▶ Supplied entries
----

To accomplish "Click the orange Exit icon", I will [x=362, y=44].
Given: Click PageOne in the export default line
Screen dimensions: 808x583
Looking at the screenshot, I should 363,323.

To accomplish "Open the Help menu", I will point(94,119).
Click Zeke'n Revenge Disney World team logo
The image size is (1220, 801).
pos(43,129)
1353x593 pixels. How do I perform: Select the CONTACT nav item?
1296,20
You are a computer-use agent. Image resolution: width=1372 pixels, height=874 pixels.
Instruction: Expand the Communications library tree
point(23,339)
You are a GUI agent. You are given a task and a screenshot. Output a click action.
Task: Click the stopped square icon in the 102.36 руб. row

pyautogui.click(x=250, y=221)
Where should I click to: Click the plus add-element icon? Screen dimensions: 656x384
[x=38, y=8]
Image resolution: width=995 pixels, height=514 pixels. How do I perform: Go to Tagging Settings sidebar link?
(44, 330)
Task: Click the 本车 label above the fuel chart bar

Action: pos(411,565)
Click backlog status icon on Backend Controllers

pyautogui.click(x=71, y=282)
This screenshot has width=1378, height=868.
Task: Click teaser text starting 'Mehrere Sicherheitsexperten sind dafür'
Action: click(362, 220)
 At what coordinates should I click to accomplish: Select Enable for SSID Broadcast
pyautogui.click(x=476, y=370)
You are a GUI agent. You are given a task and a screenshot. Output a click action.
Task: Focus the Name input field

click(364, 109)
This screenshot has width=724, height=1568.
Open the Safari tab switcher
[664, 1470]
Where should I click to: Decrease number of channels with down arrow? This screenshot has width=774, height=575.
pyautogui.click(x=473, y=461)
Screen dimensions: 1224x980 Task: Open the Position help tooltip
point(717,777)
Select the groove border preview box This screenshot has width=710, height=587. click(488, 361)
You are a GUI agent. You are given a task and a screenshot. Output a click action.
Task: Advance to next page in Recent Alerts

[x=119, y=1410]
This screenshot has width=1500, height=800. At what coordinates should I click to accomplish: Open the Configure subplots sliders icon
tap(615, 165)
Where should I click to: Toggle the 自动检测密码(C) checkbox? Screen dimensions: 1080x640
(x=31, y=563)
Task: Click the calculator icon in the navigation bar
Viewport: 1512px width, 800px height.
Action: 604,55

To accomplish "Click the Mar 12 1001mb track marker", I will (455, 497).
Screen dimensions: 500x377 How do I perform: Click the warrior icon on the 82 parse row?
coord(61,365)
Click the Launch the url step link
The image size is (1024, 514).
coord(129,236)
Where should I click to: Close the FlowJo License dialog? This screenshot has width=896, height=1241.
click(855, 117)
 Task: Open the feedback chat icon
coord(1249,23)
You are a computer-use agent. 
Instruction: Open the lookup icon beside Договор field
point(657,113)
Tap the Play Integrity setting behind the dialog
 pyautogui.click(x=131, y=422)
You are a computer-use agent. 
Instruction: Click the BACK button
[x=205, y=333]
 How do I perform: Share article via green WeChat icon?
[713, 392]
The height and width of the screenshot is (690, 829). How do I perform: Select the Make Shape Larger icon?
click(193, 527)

----

▶ Work instructions
Reproduce every entry shown above, precisely as it stands.

▶ Answer section
To accomplish "Click the orange Exit icon", I will [x=362, y=44].
Given: Click PageOne in the export default line
Screen dimensions: 808x583
Looking at the screenshot, I should 363,323.

To accomplish "Open the Help menu", I will point(94,119).
Click Zeke'n Revenge Disney World team logo
The image size is (1220, 801).
pos(43,129)
1353x593 pixels. How do I perform: Select the CONTACT nav item?
1296,20
You are a computer-use agent. Image resolution: width=1372 pixels, height=874 pixels.
Instruction: Expand the Communications library tree
point(23,339)
You are a GUI agent. You are given a task and a screenshot. Output a click action.
Task: Click the stopped square icon in the 102.36 руб. row

pyautogui.click(x=250, y=221)
Where should I click to: Click the plus add-element icon? Screen dimensions: 656x384
[x=38, y=8]
Image resolution: width=995 pixels, height=514 pixels. How do I perform: Go to Tagging Settings sidebar link?
(44, 330)
Task: Click the 本车 label above the fuel chart bar

Action: pos(411,565)
Click backlog status icon on Backend Controllers

pyautogui.click(x=71, y=282)
This screenshot has width=1378, height=868.
Task: Click teaser text starting 'Mehrere Sicherheitsexperten sind dafür'
Action: click(362, 220)
 At what coordinates should I click to accomplish: Select Enable for SSID Broadcast
pyautogui.click(x=476, y=370)
You are a GUI agent. You are given a task and a screenshot. Output a click action.
Task: Focus the Name input field

click(364, 109)
This screenshot has width=724, height=1568.
Open the Safari tab switcher
[664, 1470]
Where should I click to: Decrease number of channels with down arrow? This screenshot has width=774, height=575.
pyautogui.click(x=473, y=461)
Screen dimensions: 1224x980 Task: Open the Position help tooltip
point(717,777)
Select the groove border preview box This screenshot has width=710, height=587. click(488, 361)
You are a GUI agent. You are given a task and a screenshot. Output a click action.
Task: Advance to next page in Recent Alerts

[x=119, y=1410]
This screenshot has width=1500, height=800. At what coordinates should I click to accomplish: Open the Configure subplots sliders icon
tap(615, 165)
Where should I click to: Toggle the 自动检测密码(C) checkbox? Screen dimensions: 1080x640
(x=31, y=563)
Task: Click the calculator icon in the navigation bar
Viewport: 1512px width, 800px height.
Action: 604,55

To accomplish "Click the Mar 12 1001mb track marker", I will (455, 497).
Screen dimensions: 500x377 How do I perform: Click the warrior icon on the 82 parse row?
coord(61,365)
Click the Launch the url step link
The image size is (1024, 514).
coord(129,236)
Where should I click to: Close the FlowJo License dialog? This screenshot has width=896, height=1241.
click(855, 117)
 Task: Open the feedback chat icon
coord(1249,23)
You are a computer-use agent. 
Instruction: Open the lookup icon beside Договор field
point(657,113)
Tap the Play Integrity setting behind the dialog
 pyautogui.click(x=131, y=422)
You are a computer-use agent. 
Instruction: Click the BACK button
[x=205, y=333]
 How do I perform: Share article via green WeChat icon?
[713, 392]
The height and width of the screenshot is (690, 829). How do I perform: Select the Make Shape Larger icon?
click(193, 527)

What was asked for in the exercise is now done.